Только забравшись в «ягдпанцер», я сразу же увидел ту СУ-85. Первым делом я позвал унтер-офицера Штарке, нашего командира экипажа, чтобы рассказать ему, что происходит. Он быстро поднялся на борт. Услышав, что я сказал Штарке, наш заряжающий Зеппель прыгнул на борт и проскользнул на свое сиденье справа от меня, с другой стороны казенника. Когда бы ни появлялась вероятность столкновения с противником, заряжающий переставал быть мальчиком на побегушках. Он становился человеком, который заряжает оружие нужным типом снаряда. В бою наводчик не может обойтись без заряжающего — по крайней мере, до тех пор, пока не израсходован последний снаряд.
Водитель и радист также появились на своих местах. Для полной эффективности нам был нужен каждый.
Затем, по мере приближения СУ-85, я быстро сделал самое необходимое. Я рассчитал дистанцию до СУ-85:
11/2 марки, каждая соответствует 4 тысячным = 5 тысячных
5 тысячных = 3 м
1 тысячная = 3:5 = 0,6 м
0,6 х 1000 = 600 м
Дистанция, конечно, будет меняться, но 600 метров для начала нормально. Мы использовали бронебойный снаряд, уже заряженный в орудие. Фронтальное движение СУ-85 не требовало высчитывать упреждение.

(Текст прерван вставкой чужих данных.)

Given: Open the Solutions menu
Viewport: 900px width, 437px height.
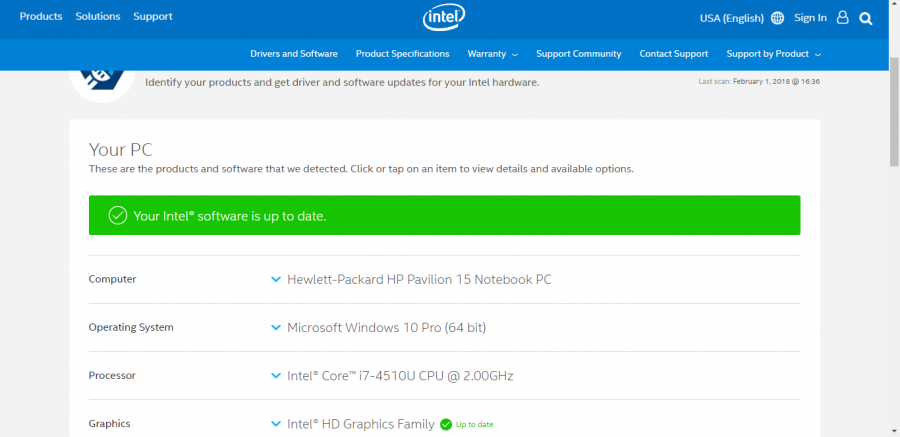Looking at the screenshot, I should point(98,17).
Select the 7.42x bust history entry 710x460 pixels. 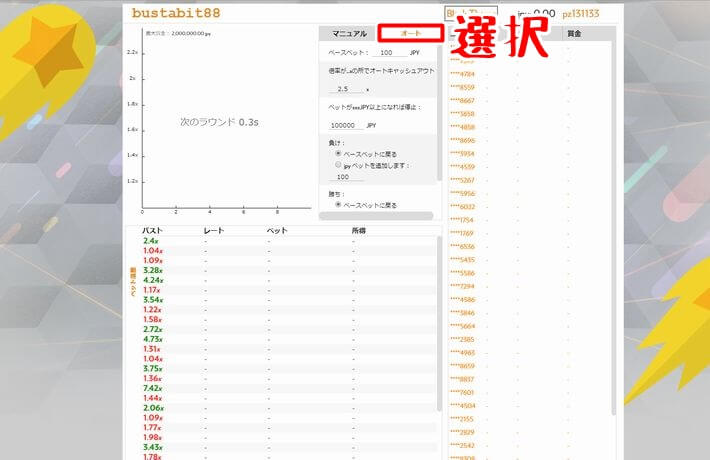pyautogui.click(x=152, y=388)
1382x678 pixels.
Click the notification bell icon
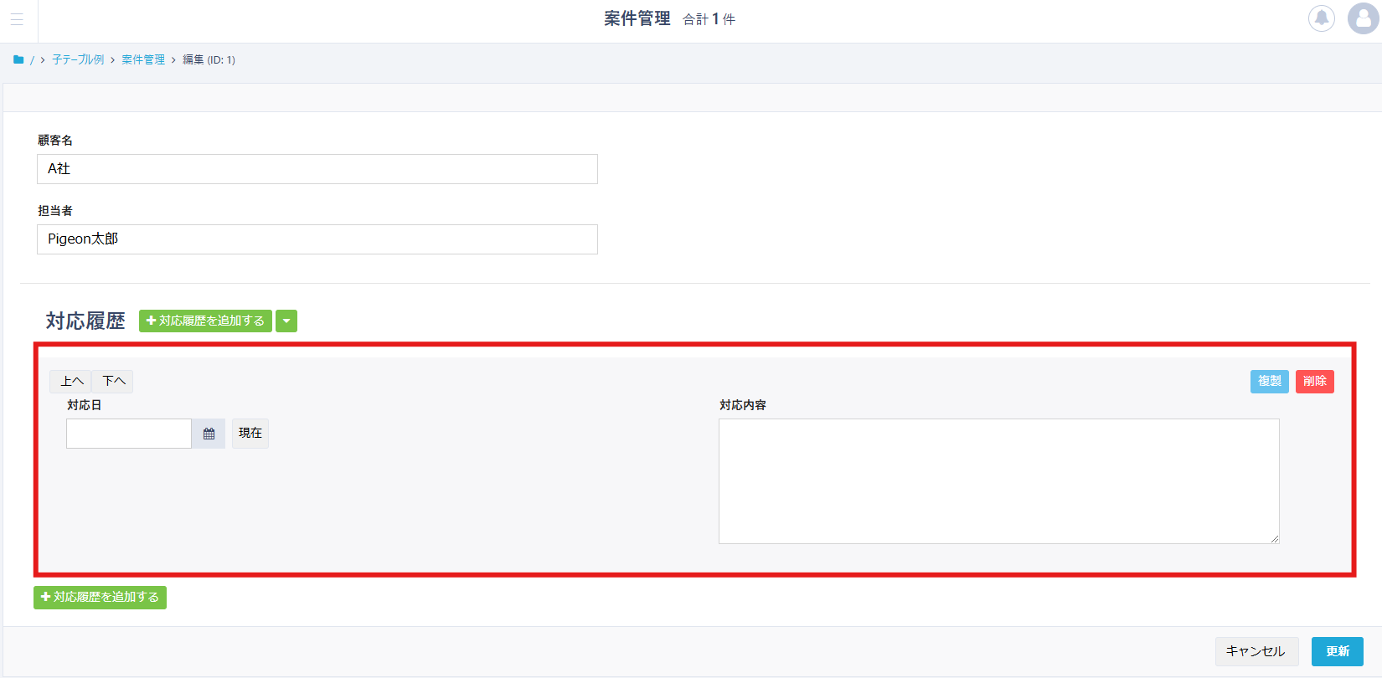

Если СУ-85 не собиралась поворачивать, лучше всего было навести на фронтальную часть ее мертвой зоны, если, конечно, там не висели 50-см ширины запасные гусеничные траки, поставленные для усиления брони. Слабой точкой была зона вокруг люка, прорезанного в лобовой броне слева от орудия. Направив снаряд вплотную к краю любого люка бронированной машины, ты добиваешься на 15 % лучшей бронепробиваемости. Другая тонкость: на СУ-85 шаровая маска пушки изготовлена из литой стали, которая на 15 % слабее катаной брони. Попадание на ладонь ниже маски пушки не просто лишало оружие возможности вертикального или горизонтального движения. Однако в целом 45-мм лобовая броня СУ-85 работала на нас. Наша была толщиной 80 мм. Стрелять в лоб было сложнее, чем в борт или тыл противника. Наводчику в танке или «ягдпанцере» нужно было использовать знание слабых мест быстрее, чем я пишу об этом.